Some of us call this the "conspiracy of silence", the lack of negative information about weight loss surgery which leads 200,000 people a year to get cut without really knowing what the repercussions might be.

Sadly, the sleeve is viewed as less invasive than the gastric bypass and this is so not true. Since most folks know someone who has had a gastric bypass with a bad result (the least of which was regain), many are now choosing the new guy on the block, the sleeve, as the weight loss surgery panacea.

Still looking for the easy way out. But like the perfect solution, the easy way out doesn't exist and grabbing of something which is being sold like used cars, might make things a lot worse.


Remember even the surgeons admit, and most older op WLS patients will tell you that....

"Success with weight loss surgery is 10 percent the surgery, 90 percent the patient" (Dr Terry Simpson, MD and WLS surgeon)

Thursday, May 13, 2010

Overweight and Obese Kids eat Less than their slim peers

Totally destroying the image of the fat kid overeating which has been so popular on the American scene, a new study out of Canada found that actually overweight and obese kids ate less calories than their slimmer peers (those of us who have fought a weight issue all of our lives are familiar with this one, having had to watch slim folks down huge portions of pizza while we munch on a carrot!).

The researchers studied over 12000 kids aged 1-17 and had a mathematical formula to adjust for self reporting inaccuracies (parents reported intake for kids 5 and under).

The study was reported on at the Pediatric Academic Sciences 2010 annual meeting. (Note: a sign-in may be required to read this article on Medscape - registrations are free)

"Our study provides the surprising finding that older overweight children report consuming fewer calories than their healthy weight peers. The finding indicates that intervention strategies solely targeting energy intake in older children may face difficulties," study presenter Asheley C. Skinner, PhD, assistant professor of pediatrics, Department of General Pediatrics and Adolescent Medicine at the University of North Carolina at Chapel Hill School of Medicine, told Medscape Pediatrics.

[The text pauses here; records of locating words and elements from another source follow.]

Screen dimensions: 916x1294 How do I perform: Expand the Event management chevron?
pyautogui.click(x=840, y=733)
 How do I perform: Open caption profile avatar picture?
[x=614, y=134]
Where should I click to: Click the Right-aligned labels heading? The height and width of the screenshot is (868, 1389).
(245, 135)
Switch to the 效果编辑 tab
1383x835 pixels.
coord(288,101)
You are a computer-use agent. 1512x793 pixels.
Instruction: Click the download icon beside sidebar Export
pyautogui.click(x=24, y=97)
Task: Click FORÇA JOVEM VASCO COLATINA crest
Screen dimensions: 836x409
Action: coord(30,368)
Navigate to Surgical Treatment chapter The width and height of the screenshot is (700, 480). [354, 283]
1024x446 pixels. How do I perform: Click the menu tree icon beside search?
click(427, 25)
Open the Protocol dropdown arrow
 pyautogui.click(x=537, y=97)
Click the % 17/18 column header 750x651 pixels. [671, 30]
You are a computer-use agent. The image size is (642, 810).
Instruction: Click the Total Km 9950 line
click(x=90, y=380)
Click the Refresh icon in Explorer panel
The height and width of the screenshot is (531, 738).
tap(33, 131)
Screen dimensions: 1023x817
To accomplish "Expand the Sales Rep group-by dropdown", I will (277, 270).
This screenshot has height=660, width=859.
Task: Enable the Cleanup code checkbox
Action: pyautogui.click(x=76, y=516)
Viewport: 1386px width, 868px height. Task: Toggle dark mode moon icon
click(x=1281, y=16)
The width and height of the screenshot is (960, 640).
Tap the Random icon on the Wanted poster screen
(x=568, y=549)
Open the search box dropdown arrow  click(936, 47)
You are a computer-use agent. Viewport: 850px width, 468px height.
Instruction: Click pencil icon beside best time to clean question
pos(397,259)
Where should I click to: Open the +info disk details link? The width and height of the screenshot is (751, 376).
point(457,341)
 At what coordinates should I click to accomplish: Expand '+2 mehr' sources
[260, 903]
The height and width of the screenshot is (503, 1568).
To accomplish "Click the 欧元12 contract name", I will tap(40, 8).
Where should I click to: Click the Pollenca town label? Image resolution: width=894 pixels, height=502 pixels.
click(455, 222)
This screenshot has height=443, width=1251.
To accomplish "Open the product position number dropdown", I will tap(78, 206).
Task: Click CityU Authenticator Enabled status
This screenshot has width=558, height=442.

This result was similar to the results of the unpublished studies of activist and educator, Russ Williams. Williams interviewed 6 caterers who had catered conventions for NAAFA (National Assn for Fat Acceptance) as well as many other conventions attended by average weight patrons. He found that 3 of the caterers stated the amount of food consumed at NAAFA conventions was equal to that consumed at other conventions but 3 of the caterers reported that the amount of food consumed at NAAFA conventions was significantly less than consumed at other conventions.

Isn't it time we kill the TV stereotypes and accept that people who become obese may have strong genetic and physical reasons for their size?